Pour faire la comparaison entre des religions qui sont toutes issues de l'immigration, il est intéressant de voir l'enracinement du bouddhisme et de l'Islam en Europe occidentale (et leur capacité à attirer des Occidentaux) par rapport à l'évaporation de l'Orthodoxie. 450'000 orthodoxes en France vers 1930, 100'000 aujourd'hui...
En outre, à force d'entendre des prêtres orthodoxes dissuader les conversions de catholiques ou de protestants en leur expliquant que "l'union est pour demain", il n'y a rien de surprenant à constater qu'une Eglise qui se conforme à ce point-là au "devoir de non-être" finisse par être considérée comme inexistante.

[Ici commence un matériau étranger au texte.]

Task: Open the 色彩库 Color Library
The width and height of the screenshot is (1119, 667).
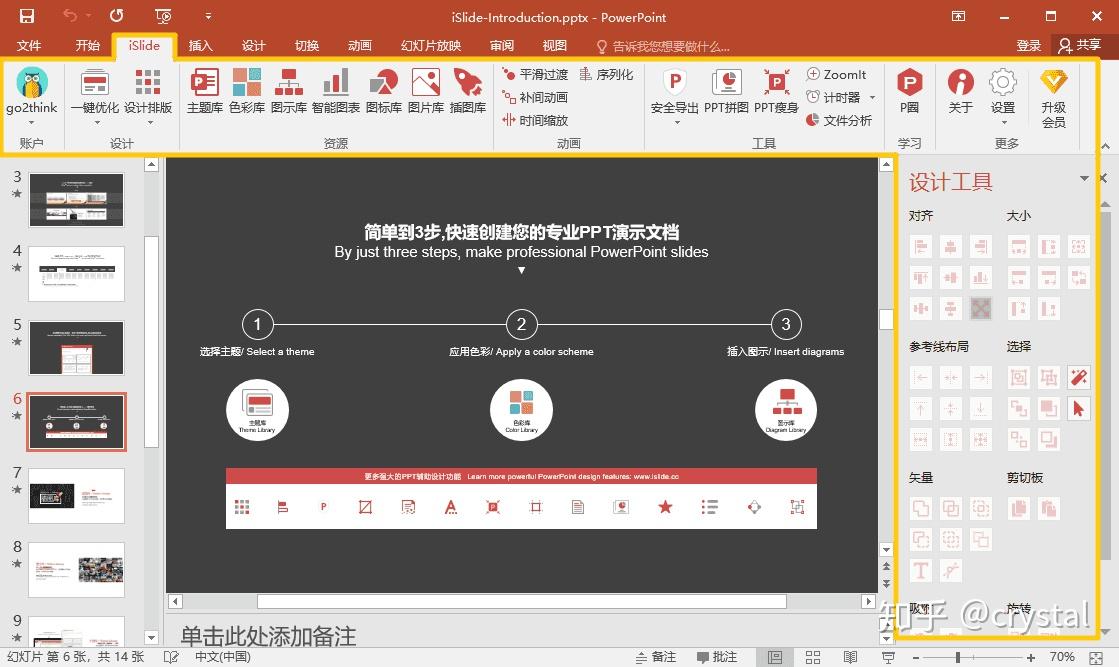Action: tap(246, 95)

Nous ne faisons que récolter ce que nous avons semé.
On revient toujours au même point: nos hiérarchies ont parfois justifié l'oecuménisme en disant qu'il permettrait de mieux faire connaître l'Orthodoxie en Occident; plus elles multiplient les bavardages oecuméniques (qui ne vaudront jamais une action pastorale), moins l'Orthodoxie est connue.
3ème remarque: Les
media français, lorsqu'ils chantent les louanges des Albanais du Kosovo ou des Tchétchènes, ne font que s'inscrire dans la lignée des porteurs de valise, ce qui n'est pas étonnant quand on sait le rôle joué à la télévision française par le citoyen algérien et adjoint de Ben Bella Hervé Bourges. Il n'y a rien d'étonnant à ce qu'ils soutiennent l'islamo-nationalisme tchétchène ou kosovalbanais après avoir soutenu l'islamo-nationalisme algérien en distillant tant et tant de désinformation depuis tant et tant d'années.

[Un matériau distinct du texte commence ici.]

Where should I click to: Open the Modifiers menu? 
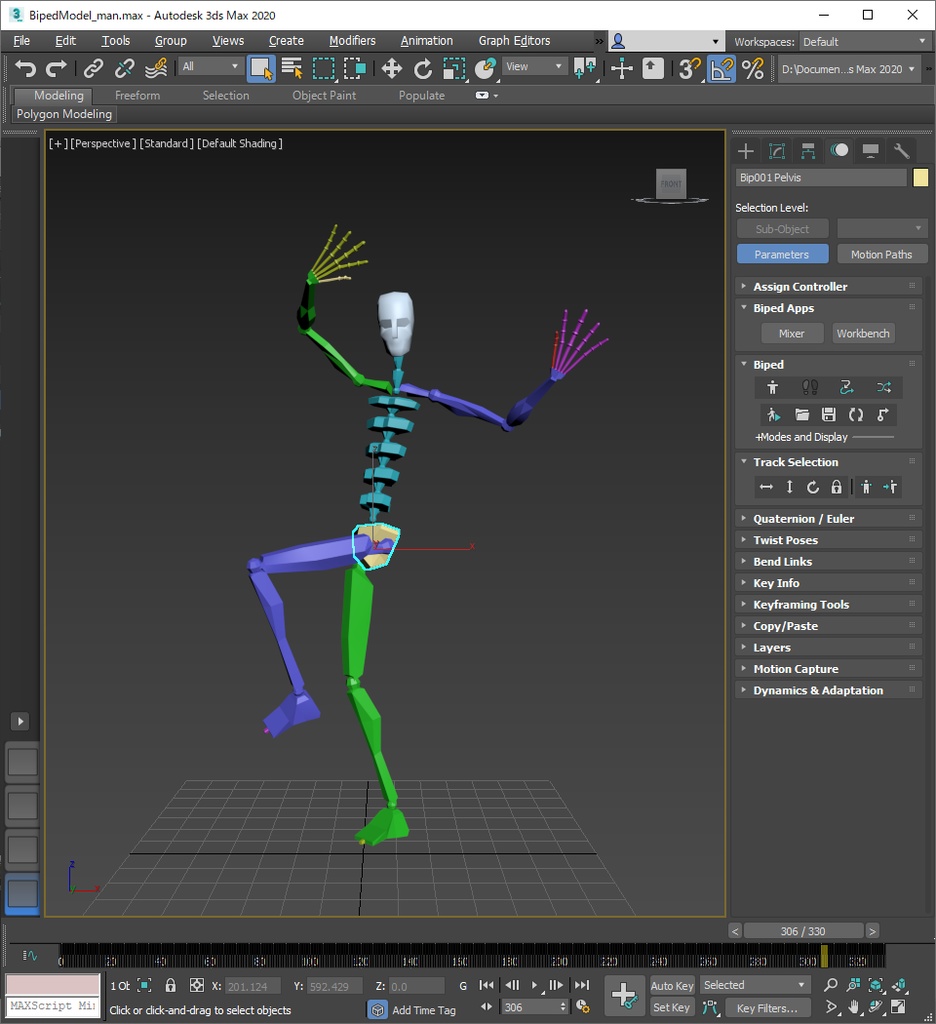click(x=352, y=41)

On ne peut pas leur reprocher de crier "Vive la Tchétchénie tchétchène!" après avoir si bien servi l'Algérie algérienne. Ils sont logiques avec eux-mêmes et dans la ligne de ce qu'ils ont toujours été.
Ici, en Suisse, le député Vert de Genève au Conseil national, Ueli Leuenberger, a aussi été pendant de longues années le directeur de l'Université populaire albanaise de Genève, qui a joué un rôle important dans la conscientisation et l'engagement islamo-nationaliste de l'émigration kosovalbanaise en Romandie. Là encore, cet engagement de la gauche romande aux côtés de l'islamo-nationalisme est parfaitement cohérent: il s'agit de continuer aux côtés de l'UCK le même combat contre le capitalisme mené autrefois aux côtés du FLN algérien ou de l'Union soviétique.

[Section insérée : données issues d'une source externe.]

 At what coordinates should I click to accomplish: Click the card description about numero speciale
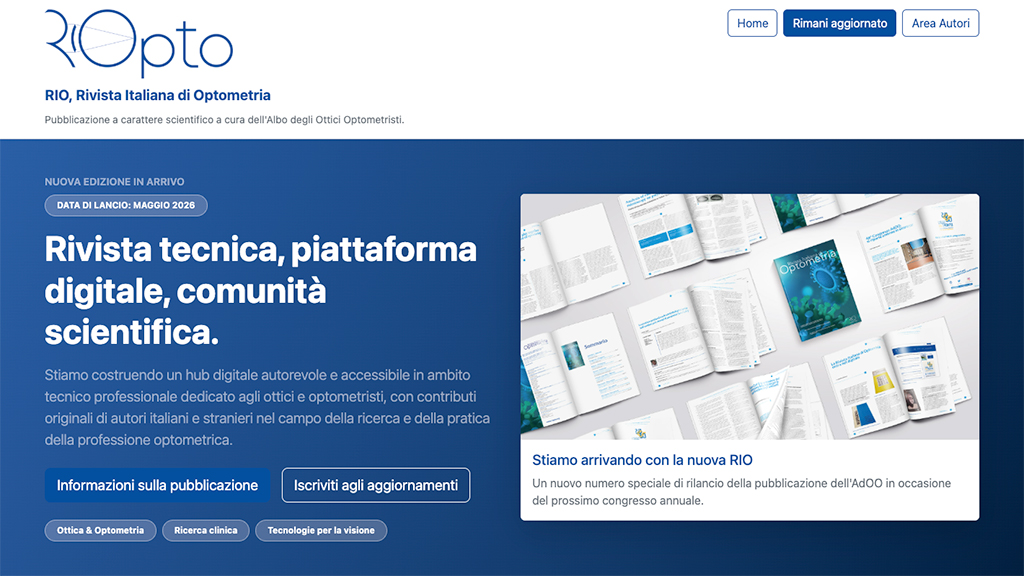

Je me souviens de ces manifestations contre la Serbie et "pour la libération de la Kosove" où l'on retrouvait parmi les organisateurs à la fois le parti socialiste genevois et Hani Ramadan, petit-fils du fondateur des Frères Musulmans et dirigeant du Centre islamique de Genève, et je peux vous affirmer que tous ces gens avaient un air de famille. Ils étaient en tout cas motivés par les mêmes haines. Quant à l'antiracisme, à l'universalisme, au laïcisme et au féminisme de la gauche romande, ils m'avaient paru bien sélectifs, puisqu'on reconnaissait à
certains le droit d'être racistes, d'être nationalistes, d'être fanatiques religieux et d'être machistes. Tout, pourvu que ce soit des ennemis du capitalisme...
De même qu'elle me paraît bien sélective, la laïcité de la République française qui crée un "Conseil français du culte musulman".
Donc, je pense qu'il y a bien des choses qui s'expliquent sans avoir besoin d'agiter l'épouvantail de l'impérialisme étasunien, de la guerre froide et du "fascisme".